Anthropic has released Claude Fable 5, its most powerful AI model to date, to the general public. The model is part of the broader Mythos series and comes with safety measures to prevent misuse in high-risk areas. Fable 5 excels in software engineering, knowledge work, and vision tasks but is restricted in domains like cybersecurity, biology, and chemistry. In these areas, the model blocks responses and defaults to Claude Opus 4.8. The release follows a phased rollout, with access expanding to hundreds of organizations across 15 countries. Access through the Claude API and Enterprise plans is available through June 22, after which usage credits will be required. Anthropic is also deploying a new version of Mythos, called Mythos 5, to approved organizations.

The launch of Fable 5 coincides with Anthropic's preparations to enter the public markets, alongside OpenAI and SpaceX. The company has also called for a coordinated brake on frontier AI development due to concerns about rapid advancements leading to recursive self-improvement. To ensure safety, Anthropic conducted extensive testing, including an external bug bounty and collaboration with red-teaming organizations, which found no universal jailbreaks. Despite this, the company acknowledges the possibility of novel attacks and has implemented a 30-day data-retention policy for all traffic. The policy aims to defend against complex attacks and reduce false positives, potentially setting an industry standard for safety measures.

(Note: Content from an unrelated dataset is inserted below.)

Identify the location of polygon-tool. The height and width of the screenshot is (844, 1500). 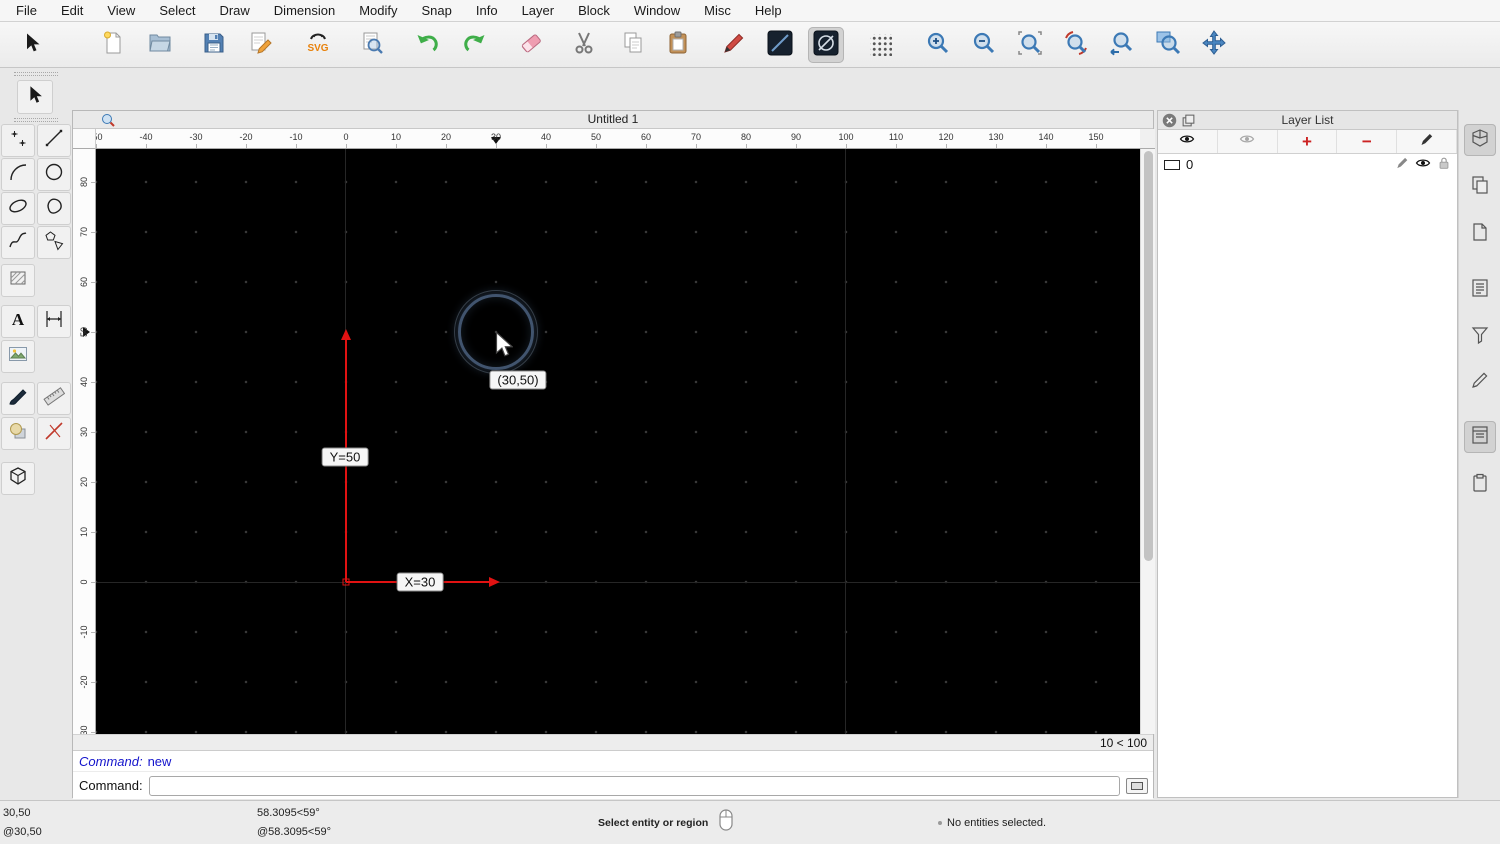
(54, 242). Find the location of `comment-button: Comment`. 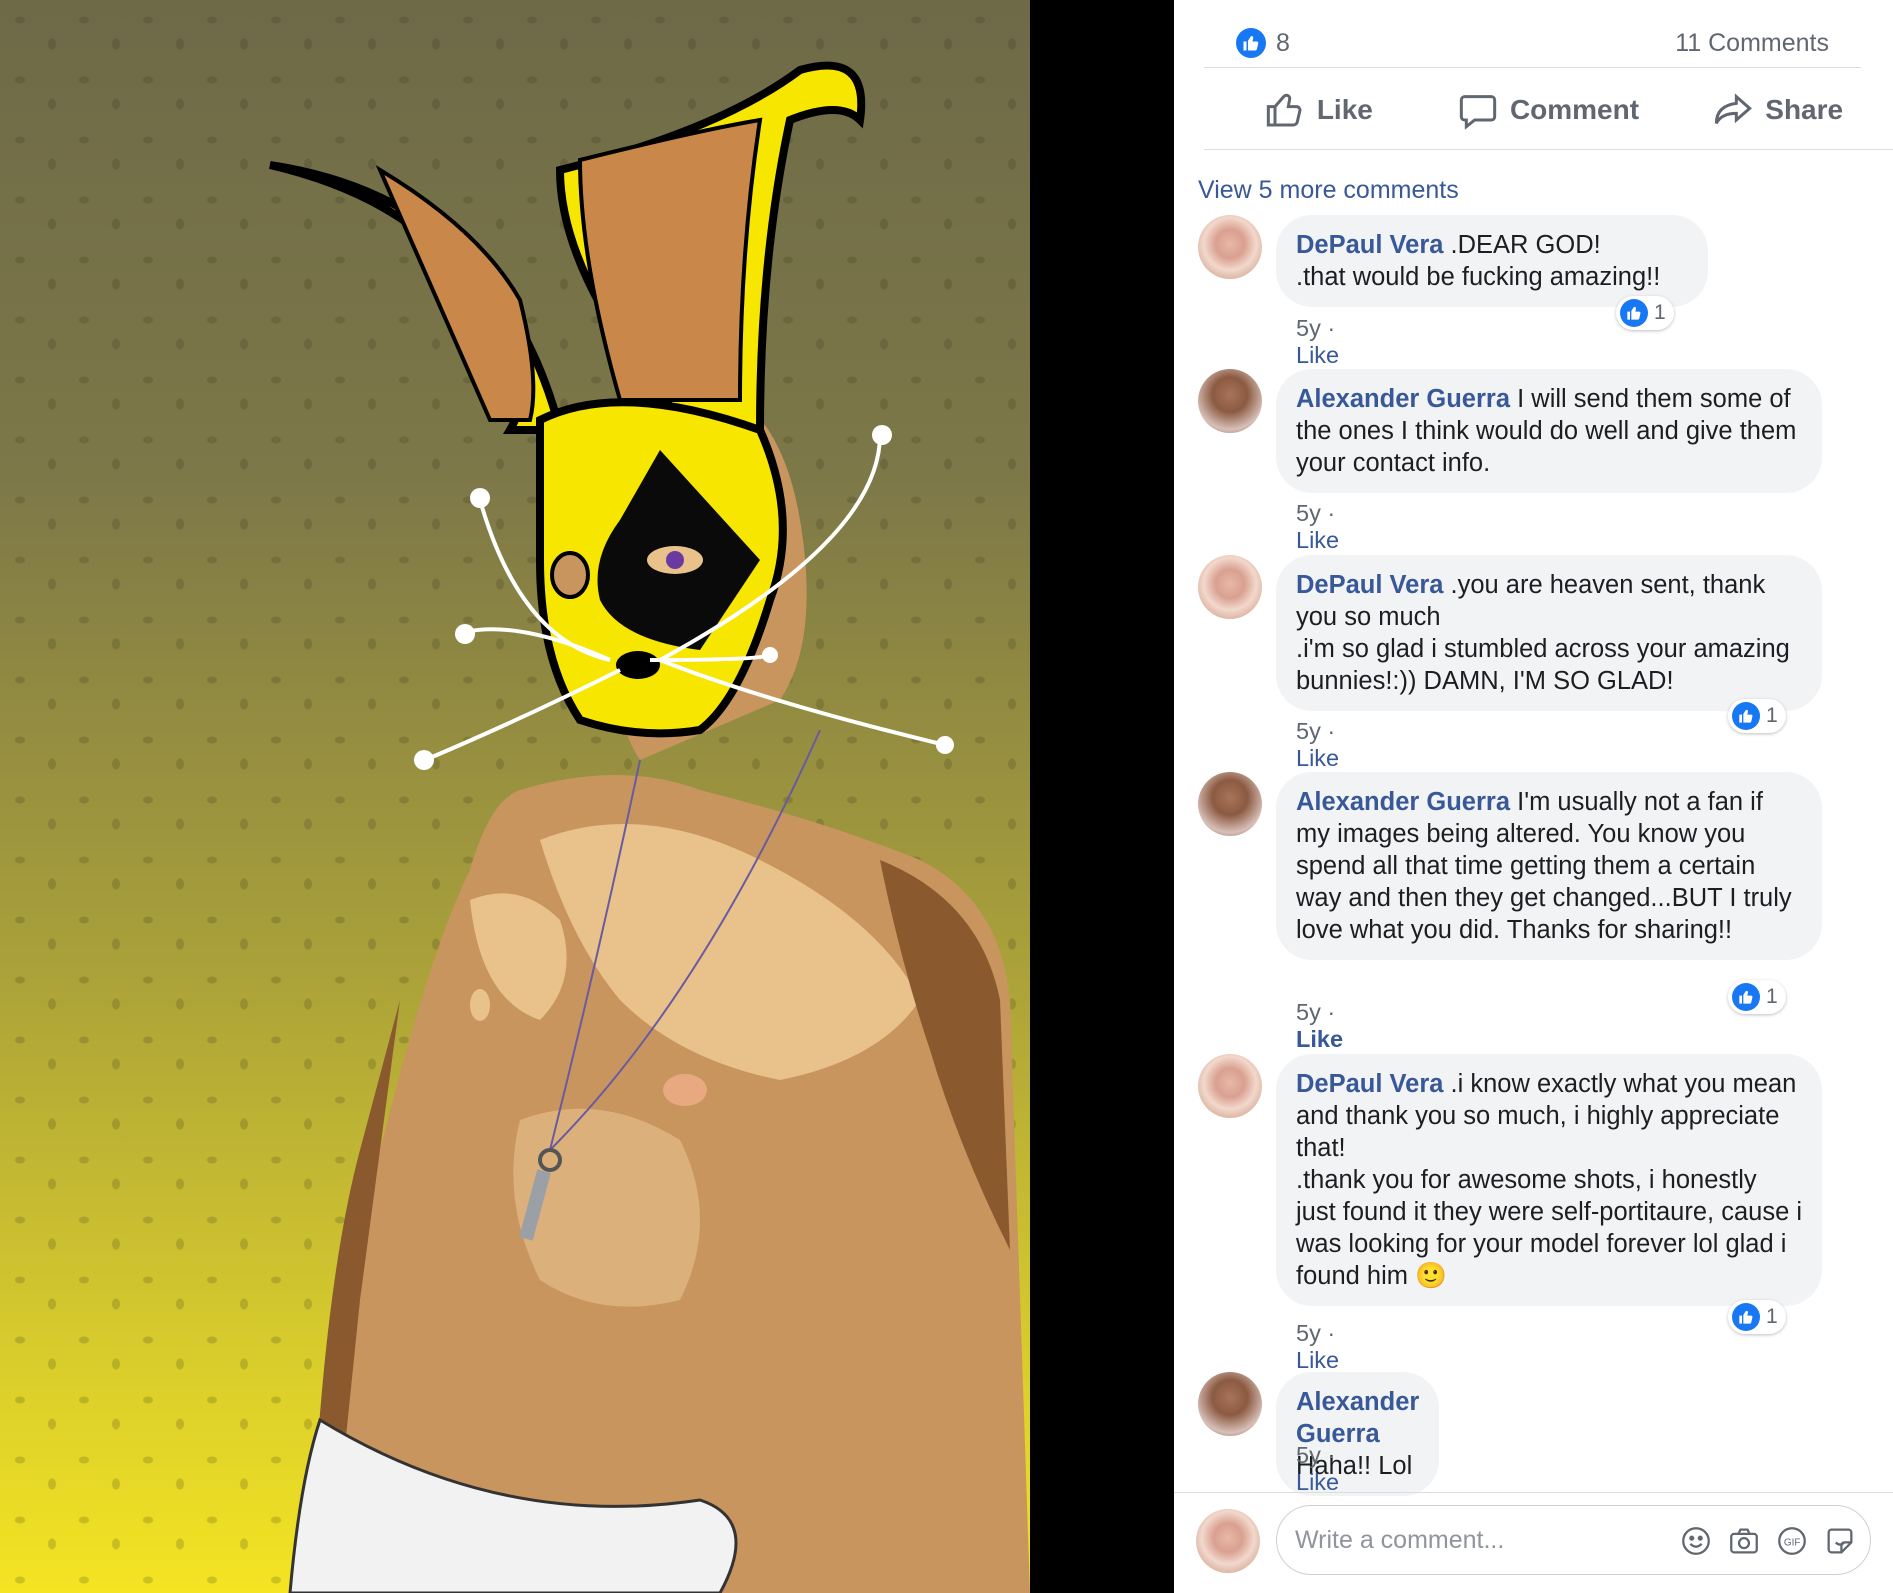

Anthropic emphasized that Fable 5's limitations are rare, with early data showing at least 95% of sessions running entirely on the model. Third-party testing highlighted Fable 5's performance, with Hex noting it achieved a 90% score on its analytics benchmark. Base44 praised its ability to create full apps with one-shot coding, while Genspark reported it outperformed other models in UI design and game coding. Pricing for Fable 5 and Mythos 5 is $10 per million input tokens and $50 per million output tokens, double that of Opus 4.8. This pricing may deter widespread adoption, especially as enterprises face rising AI costs.